Remarkable as it may seem, those who choose to drink too much in Pennsylvania and New Jersey have the right to bring lawsuits against establishments that serve them the alcohol. Their family members also may bring such suits.

By allowing such lawsuits, Pennsylvania and New Jersey essentially reward bad decisions. Rather then encouraging people to drink responsibly, this kind of liability allows those who drink to do so without financial responsibility. They can look to others to blame and pay the bills for their bad decisions.

Most states that have considered the issue have decided not to allow such liability for the simple reason that it fails to put responsibility where it belongs - on those who choose to drink.
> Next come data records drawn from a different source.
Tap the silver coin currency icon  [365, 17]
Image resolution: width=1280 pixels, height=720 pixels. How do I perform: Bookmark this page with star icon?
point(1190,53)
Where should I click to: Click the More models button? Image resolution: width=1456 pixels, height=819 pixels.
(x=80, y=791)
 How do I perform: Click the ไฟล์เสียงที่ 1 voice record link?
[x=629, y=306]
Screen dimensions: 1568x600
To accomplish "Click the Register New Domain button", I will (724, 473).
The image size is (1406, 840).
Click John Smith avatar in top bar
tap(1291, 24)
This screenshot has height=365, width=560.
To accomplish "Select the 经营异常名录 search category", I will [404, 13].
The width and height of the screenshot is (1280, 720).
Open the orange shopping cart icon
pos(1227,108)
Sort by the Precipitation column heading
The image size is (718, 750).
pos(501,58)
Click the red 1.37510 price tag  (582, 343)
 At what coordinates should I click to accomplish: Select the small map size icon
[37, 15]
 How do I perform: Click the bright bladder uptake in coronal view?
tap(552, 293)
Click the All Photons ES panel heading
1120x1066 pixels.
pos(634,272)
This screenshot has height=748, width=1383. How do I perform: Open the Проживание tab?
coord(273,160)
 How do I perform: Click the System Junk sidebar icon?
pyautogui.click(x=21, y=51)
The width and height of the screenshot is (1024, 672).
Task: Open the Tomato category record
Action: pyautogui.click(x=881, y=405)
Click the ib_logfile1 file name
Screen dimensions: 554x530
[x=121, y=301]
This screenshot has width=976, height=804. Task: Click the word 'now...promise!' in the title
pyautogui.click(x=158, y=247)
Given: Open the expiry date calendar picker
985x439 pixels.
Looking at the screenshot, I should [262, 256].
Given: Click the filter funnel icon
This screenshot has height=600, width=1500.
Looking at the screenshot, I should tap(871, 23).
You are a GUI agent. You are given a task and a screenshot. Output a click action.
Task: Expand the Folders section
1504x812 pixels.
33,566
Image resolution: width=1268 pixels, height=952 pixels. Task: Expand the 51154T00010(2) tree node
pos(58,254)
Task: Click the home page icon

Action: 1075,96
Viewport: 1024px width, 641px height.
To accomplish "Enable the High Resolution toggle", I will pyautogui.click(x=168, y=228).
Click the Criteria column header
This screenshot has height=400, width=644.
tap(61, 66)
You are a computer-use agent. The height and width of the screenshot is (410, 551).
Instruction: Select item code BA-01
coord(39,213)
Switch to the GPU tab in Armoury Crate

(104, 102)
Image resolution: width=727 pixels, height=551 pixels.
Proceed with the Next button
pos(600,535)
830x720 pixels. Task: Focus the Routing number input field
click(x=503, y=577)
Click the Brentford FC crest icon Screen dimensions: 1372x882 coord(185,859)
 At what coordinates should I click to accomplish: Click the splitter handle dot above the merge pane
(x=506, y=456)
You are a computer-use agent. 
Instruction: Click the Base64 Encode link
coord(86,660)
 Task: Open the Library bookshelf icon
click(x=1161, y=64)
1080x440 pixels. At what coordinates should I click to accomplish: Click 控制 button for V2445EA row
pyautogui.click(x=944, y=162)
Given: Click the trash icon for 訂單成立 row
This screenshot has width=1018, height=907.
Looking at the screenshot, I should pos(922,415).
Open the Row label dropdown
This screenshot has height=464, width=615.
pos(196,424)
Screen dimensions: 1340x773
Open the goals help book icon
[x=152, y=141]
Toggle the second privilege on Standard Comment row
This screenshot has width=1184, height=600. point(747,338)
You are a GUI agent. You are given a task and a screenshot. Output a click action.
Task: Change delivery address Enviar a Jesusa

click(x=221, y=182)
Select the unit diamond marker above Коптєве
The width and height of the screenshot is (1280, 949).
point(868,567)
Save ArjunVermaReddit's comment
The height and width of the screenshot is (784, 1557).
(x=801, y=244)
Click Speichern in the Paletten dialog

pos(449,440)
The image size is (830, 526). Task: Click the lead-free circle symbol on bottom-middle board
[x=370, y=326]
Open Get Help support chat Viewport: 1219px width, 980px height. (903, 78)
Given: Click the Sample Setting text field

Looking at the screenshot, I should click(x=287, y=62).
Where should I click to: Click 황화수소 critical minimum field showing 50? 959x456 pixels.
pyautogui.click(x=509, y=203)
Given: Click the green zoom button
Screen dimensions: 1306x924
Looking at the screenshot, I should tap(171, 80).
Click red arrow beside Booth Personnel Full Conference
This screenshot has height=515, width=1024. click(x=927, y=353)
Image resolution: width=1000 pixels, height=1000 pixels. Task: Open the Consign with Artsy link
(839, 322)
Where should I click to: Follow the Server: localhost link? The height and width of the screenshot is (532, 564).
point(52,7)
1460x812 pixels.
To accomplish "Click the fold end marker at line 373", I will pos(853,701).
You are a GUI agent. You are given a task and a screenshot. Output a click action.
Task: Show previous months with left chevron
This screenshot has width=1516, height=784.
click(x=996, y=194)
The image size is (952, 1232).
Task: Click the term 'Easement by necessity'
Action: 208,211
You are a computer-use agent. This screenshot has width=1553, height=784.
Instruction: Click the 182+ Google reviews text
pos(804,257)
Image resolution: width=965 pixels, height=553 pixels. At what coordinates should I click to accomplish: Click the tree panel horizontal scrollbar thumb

It allows those who drink to take no responsibility for their poor choices, knowing the legal blame can fall elsewhere.

Bars and other establishments have acquired this liability through judicial activism. In both Pennsylvania and New Jersey, legislators have never created a right for those who drink too much to blame the establishments that served them alcohol. This right was created by the courts.

In Pennsylvania, in fact, a statute passed by the legislature clearly limits this cause of legal action to third parties - i.e., innocent parties injured by an intoxicated patron - and creates no such right for the drinker. But in both Pennsylvania and New Jersey, the courts - on the basis of their own view of what's in the public interest - have create a cause of action that legislatures have not approved.

By abolishing this cause of action, Pennsylvania and New Jersey would not be turning a blind eye to the real problems of those who drink and drive. To the contrary, they would be holding such individuals personally responsible for their actions.

Nor would drinking establishments be free of responsibility for their actions. A number of other laws and regulations allow for those who serve alcohol irresponsibly to be punished in other respects, including suspension of their liquor licenses. And establishments in Pennsylvania would continue to be liable under the law to third parties injured by their patrons, ensuring they will serve alcohol responsibly.

It's time for state lawmakers to put an end to this misguided policy created by the courts. Pennsylvania and New Jersey need to put the responsibility for drinking back on those who choose to drink.